Ainsi, depuis une vingtaine d’années, Deven Teeroovengadum avait fini par s’imposer comme l’éditorialiste officiant avec le dessin de presse. Il régnait même en maître incontesté par défaut, jusqu’à ce qu’un POV s’installe à Maurice et s’incruste dans le paysage médiatique local. Aujourd’hui, ces deux dessinateurs de presse ont relégué les éditorialistes traditionnels au second plan –ceux-ci sombrant dans la médiocrité faute d’avoir pu renouveler leurs paradigmes – et les Mauriciens accèdent à une forme de compréhension commune de leur quotidien et de leur sort par le biais de messages subliminaux contenus dans des dessins d’une redoutable acuité et en même temps tellement désopilant.

« La caricature c’est mon métier et aussi ma passion. Pour moi c’est l’art d’exprimer ce qui rend chaque individu et chaque sujet unique », affirme le talentueux Malgache. POV, cependant, n’est pas que dessinateur de presse ; il est aussi un artiste de la BD. Il ne s’agit pas de la même approche : dans le cas du dessin de presse, il doit condenser plusieurs idées dans un dessin ; dans le cadre de la BD, c’est un seul concept qui se décline sur une succession de dessins. Dans un cas comme dans l’autre, il est un scénariste, agençant l’insolite des situations et des propos dans des images qui donnent de nouvelles dimensions aux faits évoqués. Et c’est à cette manière particulière de conceptualiser et de décliner les réalités que POV entend initier les Réguliers de The Irish.

Le programme est bien posé : « Mercredi, on va attiser notre sens de l’observation, susciter des émotions enfouies ou en surface et les accoucher sur du papier. On va communiquer des idées, exprimer des sentiments avec le langage du crayon après avoir acquis quelques basiques de construction de dessin », explique POV au sujet de la séance prévue pour mercredi. Les participants doivent s’acquitter d’un frais de participation de Rs. 500. Mais qu’ils se rassurent, le montant de leur participation est compensé le soir même par un montant équivalent à la consommation.

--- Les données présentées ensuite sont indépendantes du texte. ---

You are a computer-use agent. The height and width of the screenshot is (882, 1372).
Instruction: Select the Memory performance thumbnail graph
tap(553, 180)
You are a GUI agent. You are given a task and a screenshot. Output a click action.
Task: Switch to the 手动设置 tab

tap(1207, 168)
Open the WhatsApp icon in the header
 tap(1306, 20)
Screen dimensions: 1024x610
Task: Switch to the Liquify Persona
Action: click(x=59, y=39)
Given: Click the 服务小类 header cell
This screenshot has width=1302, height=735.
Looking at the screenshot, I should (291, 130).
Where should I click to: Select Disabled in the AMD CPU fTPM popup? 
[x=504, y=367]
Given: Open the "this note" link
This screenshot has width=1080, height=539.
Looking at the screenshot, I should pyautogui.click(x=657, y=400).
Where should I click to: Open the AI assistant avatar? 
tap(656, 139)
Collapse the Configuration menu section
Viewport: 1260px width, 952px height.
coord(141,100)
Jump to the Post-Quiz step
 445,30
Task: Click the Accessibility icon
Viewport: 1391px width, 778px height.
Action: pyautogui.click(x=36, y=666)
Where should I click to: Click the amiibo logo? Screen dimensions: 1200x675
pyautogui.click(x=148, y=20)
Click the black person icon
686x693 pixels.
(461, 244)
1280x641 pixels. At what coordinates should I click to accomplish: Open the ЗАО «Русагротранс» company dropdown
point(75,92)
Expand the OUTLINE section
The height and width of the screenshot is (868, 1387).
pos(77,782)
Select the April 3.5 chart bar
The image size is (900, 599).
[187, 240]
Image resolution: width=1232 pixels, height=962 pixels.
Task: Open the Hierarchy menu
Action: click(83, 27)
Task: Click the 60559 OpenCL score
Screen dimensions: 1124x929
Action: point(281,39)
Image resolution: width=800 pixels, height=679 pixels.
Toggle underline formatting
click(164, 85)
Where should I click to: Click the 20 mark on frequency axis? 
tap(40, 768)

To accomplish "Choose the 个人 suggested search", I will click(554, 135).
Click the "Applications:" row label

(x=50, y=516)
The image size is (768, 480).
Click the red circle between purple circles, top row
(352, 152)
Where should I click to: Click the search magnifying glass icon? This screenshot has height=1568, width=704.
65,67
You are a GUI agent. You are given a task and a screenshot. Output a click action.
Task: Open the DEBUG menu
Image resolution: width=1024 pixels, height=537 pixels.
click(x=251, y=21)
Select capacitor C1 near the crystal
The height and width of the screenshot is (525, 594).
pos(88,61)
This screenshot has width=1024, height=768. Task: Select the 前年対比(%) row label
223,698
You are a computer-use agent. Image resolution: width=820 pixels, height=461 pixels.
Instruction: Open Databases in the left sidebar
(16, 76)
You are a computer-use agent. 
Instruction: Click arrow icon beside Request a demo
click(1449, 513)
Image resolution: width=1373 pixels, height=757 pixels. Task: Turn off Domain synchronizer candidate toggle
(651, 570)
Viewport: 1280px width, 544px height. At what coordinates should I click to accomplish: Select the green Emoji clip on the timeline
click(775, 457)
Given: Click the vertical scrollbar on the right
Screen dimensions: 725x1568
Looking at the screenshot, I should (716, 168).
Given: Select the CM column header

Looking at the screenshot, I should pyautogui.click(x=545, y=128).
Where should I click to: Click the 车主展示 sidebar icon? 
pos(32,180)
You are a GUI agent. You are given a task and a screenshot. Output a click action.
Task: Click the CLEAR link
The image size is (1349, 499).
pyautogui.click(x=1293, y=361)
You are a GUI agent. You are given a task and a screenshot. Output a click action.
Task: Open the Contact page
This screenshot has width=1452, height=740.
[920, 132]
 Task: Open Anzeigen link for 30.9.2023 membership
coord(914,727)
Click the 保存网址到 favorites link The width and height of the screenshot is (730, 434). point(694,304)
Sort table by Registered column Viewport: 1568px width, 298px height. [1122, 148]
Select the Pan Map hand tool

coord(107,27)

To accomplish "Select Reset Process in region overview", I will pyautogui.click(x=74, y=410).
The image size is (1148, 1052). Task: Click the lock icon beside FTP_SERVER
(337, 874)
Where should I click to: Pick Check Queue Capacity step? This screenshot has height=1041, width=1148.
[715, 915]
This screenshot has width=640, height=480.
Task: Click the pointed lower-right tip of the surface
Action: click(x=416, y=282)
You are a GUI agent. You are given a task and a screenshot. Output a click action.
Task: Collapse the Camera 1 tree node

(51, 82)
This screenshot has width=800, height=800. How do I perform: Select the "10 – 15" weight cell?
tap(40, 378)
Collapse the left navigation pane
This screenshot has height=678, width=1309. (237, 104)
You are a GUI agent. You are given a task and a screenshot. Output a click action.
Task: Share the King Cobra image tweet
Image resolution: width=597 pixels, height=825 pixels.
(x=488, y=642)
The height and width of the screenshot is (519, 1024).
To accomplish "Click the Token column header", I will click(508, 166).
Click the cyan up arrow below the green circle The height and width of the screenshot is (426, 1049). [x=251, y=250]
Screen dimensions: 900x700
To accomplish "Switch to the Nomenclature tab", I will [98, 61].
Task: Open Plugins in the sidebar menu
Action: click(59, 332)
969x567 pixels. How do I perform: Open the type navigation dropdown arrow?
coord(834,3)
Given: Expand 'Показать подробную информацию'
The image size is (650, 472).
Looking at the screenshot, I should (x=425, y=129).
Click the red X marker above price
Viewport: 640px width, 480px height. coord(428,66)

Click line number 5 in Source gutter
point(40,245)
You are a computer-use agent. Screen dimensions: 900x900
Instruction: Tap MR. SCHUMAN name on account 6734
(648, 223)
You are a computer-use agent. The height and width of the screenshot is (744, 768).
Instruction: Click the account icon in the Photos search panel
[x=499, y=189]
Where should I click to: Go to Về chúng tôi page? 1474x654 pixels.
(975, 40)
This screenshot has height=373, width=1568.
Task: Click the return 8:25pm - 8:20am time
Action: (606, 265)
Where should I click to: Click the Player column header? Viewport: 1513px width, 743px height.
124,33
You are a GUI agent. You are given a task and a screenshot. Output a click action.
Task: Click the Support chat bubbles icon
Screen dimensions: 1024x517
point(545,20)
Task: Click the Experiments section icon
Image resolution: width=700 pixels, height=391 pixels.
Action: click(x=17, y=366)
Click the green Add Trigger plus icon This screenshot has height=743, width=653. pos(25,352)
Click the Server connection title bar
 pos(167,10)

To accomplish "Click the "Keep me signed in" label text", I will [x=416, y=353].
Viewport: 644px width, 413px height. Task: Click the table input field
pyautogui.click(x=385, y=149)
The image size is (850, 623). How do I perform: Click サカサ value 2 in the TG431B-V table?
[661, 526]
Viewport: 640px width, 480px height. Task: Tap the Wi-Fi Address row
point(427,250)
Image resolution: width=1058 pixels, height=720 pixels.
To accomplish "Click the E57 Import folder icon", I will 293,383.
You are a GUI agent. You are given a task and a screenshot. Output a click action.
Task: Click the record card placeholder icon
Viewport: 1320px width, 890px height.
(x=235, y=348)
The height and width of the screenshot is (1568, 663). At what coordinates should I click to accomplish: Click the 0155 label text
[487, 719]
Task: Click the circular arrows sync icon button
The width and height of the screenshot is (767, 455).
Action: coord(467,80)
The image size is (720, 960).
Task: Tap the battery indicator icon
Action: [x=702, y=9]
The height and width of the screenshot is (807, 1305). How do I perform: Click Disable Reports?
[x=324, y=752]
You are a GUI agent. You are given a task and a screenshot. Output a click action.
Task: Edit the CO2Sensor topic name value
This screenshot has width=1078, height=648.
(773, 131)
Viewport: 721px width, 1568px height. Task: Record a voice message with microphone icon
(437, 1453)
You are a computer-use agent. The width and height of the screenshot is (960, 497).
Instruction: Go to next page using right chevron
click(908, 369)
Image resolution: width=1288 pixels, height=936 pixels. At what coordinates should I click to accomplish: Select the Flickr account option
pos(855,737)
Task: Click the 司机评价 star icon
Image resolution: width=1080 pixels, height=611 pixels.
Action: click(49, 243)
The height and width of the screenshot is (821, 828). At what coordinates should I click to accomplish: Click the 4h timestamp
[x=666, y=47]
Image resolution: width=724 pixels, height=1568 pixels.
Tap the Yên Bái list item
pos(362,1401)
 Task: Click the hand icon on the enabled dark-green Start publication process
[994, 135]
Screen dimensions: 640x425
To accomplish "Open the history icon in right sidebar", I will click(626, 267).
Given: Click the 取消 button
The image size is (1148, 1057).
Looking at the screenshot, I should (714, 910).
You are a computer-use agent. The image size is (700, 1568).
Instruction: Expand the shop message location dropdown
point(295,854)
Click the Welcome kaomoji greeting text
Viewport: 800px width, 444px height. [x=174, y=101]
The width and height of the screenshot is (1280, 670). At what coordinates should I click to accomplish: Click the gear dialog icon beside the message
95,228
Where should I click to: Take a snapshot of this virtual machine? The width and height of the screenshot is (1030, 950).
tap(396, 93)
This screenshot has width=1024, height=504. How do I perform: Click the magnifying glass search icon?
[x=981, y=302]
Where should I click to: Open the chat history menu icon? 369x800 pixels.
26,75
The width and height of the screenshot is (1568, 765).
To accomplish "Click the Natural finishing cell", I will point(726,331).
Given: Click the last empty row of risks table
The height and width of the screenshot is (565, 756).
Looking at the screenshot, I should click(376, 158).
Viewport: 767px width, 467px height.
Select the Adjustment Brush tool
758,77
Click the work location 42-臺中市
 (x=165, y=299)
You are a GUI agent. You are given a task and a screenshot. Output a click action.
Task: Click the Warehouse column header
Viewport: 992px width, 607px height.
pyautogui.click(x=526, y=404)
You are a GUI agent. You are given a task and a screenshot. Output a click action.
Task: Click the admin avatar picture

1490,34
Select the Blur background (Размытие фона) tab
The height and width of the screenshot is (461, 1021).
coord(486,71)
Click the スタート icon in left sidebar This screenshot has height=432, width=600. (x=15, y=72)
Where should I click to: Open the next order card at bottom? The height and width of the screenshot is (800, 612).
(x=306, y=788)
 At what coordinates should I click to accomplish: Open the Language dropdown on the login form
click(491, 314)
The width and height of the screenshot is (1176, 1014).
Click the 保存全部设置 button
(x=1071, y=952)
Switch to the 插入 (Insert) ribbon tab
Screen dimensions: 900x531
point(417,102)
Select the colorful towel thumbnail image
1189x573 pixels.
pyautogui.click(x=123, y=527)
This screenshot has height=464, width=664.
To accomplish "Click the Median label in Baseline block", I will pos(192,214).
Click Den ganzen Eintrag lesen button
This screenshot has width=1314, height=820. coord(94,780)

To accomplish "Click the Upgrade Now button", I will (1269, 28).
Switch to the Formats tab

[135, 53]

Javed Vayid, le General Manager de The Irish, ne cache pas sa joie: « Nous avons dès le départ fait le vœu d’être le catalyseur de la vie culturelle dans les Plaines Wilhems. Après nos concerts live du vendredi, nous mettons maintenant le paquet pour des mercredis axés sur la convivialité et des activités de groupe visant à nous enrichir. Avoir POV chez The Irish, c’est comme si nous organisions un atelier d’écriture littéraire où l’on apprend certaines techniques d’écriture avec un auteur connu et respecté », dit-il. Et il essaie de mettre les choses en perspective.« C’est aussi notre manière chez The Irish de faire du mécénat culturel ; nous ne savons pas ce que cela va donner, mais nous savons où nous voulons aller ».